Interface element records:
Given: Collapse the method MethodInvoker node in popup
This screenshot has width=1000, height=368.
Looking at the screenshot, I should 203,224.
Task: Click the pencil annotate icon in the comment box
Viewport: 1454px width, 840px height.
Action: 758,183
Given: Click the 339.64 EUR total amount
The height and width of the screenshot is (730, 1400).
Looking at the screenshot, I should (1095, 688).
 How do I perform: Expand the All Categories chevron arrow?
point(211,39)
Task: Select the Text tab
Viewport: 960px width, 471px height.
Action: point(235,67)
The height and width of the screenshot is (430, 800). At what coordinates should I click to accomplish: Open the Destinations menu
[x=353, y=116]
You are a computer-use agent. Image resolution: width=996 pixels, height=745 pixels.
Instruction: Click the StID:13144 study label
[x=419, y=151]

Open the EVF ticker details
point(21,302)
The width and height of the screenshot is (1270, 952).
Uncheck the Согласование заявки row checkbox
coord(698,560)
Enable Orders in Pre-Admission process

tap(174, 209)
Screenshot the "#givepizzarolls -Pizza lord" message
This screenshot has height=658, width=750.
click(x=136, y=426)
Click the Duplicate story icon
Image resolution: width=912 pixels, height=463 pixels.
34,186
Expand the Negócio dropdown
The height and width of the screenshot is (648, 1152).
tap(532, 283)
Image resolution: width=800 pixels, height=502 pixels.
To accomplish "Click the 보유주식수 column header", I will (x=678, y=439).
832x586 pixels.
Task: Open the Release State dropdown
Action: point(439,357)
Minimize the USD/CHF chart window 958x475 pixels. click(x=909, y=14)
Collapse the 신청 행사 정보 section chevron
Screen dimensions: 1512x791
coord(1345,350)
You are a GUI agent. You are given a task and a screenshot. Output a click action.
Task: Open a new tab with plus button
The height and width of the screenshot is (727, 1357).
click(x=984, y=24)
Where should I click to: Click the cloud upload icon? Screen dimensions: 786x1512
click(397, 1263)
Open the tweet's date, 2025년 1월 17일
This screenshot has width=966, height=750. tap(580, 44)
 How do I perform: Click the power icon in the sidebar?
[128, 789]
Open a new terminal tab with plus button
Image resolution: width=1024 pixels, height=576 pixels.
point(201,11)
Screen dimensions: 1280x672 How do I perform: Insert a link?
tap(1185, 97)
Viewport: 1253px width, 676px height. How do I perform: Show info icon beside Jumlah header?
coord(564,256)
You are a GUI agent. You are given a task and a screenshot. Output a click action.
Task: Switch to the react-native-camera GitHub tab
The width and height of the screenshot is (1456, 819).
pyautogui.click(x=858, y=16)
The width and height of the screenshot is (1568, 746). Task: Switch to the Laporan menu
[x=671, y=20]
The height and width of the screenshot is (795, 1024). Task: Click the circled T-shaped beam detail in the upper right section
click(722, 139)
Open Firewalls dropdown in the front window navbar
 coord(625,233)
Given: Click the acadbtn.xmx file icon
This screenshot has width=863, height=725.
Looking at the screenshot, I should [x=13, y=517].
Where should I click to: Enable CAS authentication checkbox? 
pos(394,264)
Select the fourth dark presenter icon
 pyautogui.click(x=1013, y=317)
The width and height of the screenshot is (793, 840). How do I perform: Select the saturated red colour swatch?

Exercise prompt — Write the records from the line with "The height and width of the screenshot is (430, 800)." to the line with "point(21,302)" as a two-column CSV headed input and output. Give one row per record, with its text under input and its answer under output, each in a quoted field with line breaks replaced by spaces.

Result for this task —
input,output
"The height and width of the screenshot is (430, 800). At what coordinates should I click to accomplish: Open the Destinations menu","[x=353, y=116]"
"You are a computer-use agent. Image resolution: width=996 pixels, height=745 pixels. Instruction: Click the StID:13144 study label","[x=419, y=151]"
"Open the EVF ticker details","point(21,302)"